By testing the brain! Here are some simple tests and corrective exercises that can be performed daily to improve the brain-body connection.
#1 – Convergence testing (weaker hemisphere and cerebellum)
In sports performance, eye muscle weakness affects reaction time as well as perception of self and promotes injury.
- To test: Position the tip of a pen at 90 degrees and ask your client to look at the tip of the pen.
- Positive test: The client cannot hold visual fixation on the same target.
- Indicates loss of proprioception
- Potential problems: double vision, blurred vision, headaches, poor cognition, poor proprioception, indecisive plays.
To fix: Perform eye exercises as seen in this video
#2 – Romberg test (cerebellum)
Balance is the single most important element dictating movement strategies.
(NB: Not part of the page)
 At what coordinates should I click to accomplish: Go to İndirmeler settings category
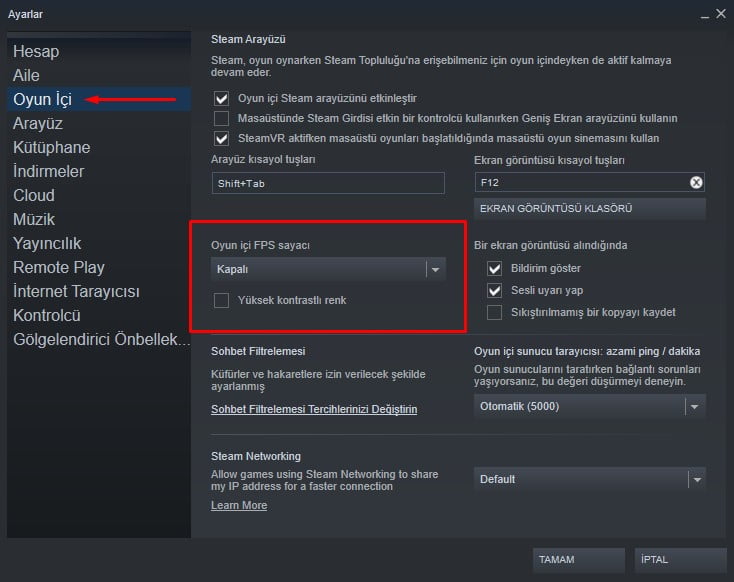[48, 171]
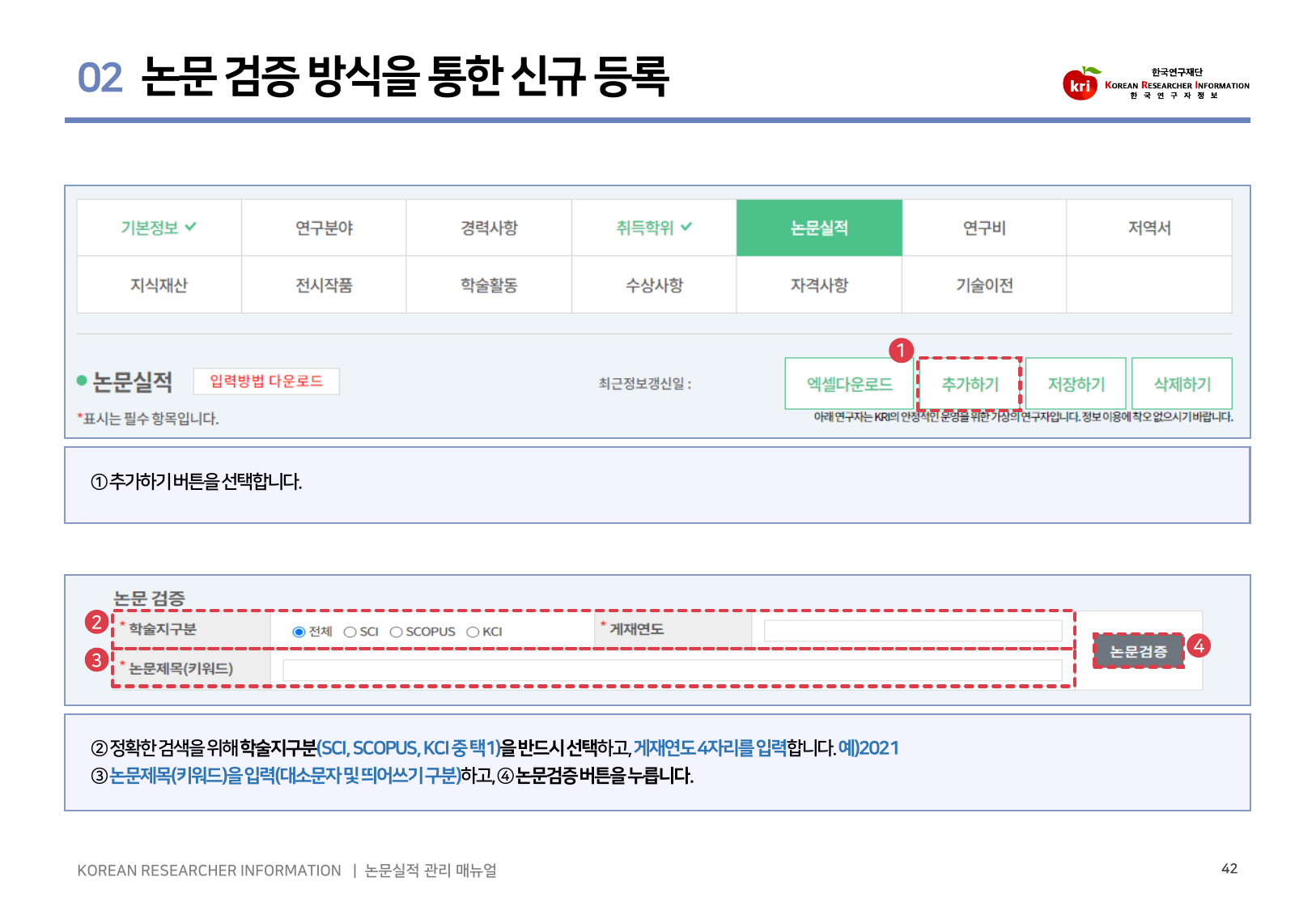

A positive Romberg affects hand, eye, and foot coordination, as well as ability to balance and maintain postural stability which is essential to an athlete who is acquiring or reacquiring complex motor skills.
- To test: In a quiet room, feet together, arms out to side, and eyes closed.
- Positive test: Swaying or falling to one side
- Indicates loss of proprioception
- Potential injuries: risk of loss of balance and falling
To fix: On the side of the loss of balance, flex your arm at 90 degrees and perform a figure 8. For example, if you fall to the right, use your right arm.
#3 – Single leg test (cerebellum)
- To test: Stand on one leg, then the other.
- Positive test: pronation on one foot as opposed to the other side.
- Indicates uneven weight distribution, poor proprioception.
- Potential injuries: ankle, knee, hip and back.
To fix: Stroke the skin of your feet with a pen and perform this exercise as seen in video.
In conclusion, if you present with imbalances in your alignment before you perform any exercise, you cannot generate as much strength as you should and you are at risk for an injury. Even the best trainer cannot do much about that, unless he changes faulty motor patterns, giving you the edge you deserve for committing to a healthy lifestyle!